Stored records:

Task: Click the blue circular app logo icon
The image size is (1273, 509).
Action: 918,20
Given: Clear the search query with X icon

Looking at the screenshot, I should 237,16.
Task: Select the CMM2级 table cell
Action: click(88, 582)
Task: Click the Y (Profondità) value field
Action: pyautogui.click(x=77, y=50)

Problem: Print exactly the lines that run from the line containing "The image size is (1273, 509)." to the end of the data, both ends included.

Answer for this exercise:
The image size is (1273, 509).
Action: 918,20
Given: Clear the search query with X icon

Looking at the screenshot, I should 237,16.
Task: Select the CMM2级 table cell
Action: click(88, 582)
Task: Click the Y (Profondità) value field
Action: pyautogui.click(x=77, y=50)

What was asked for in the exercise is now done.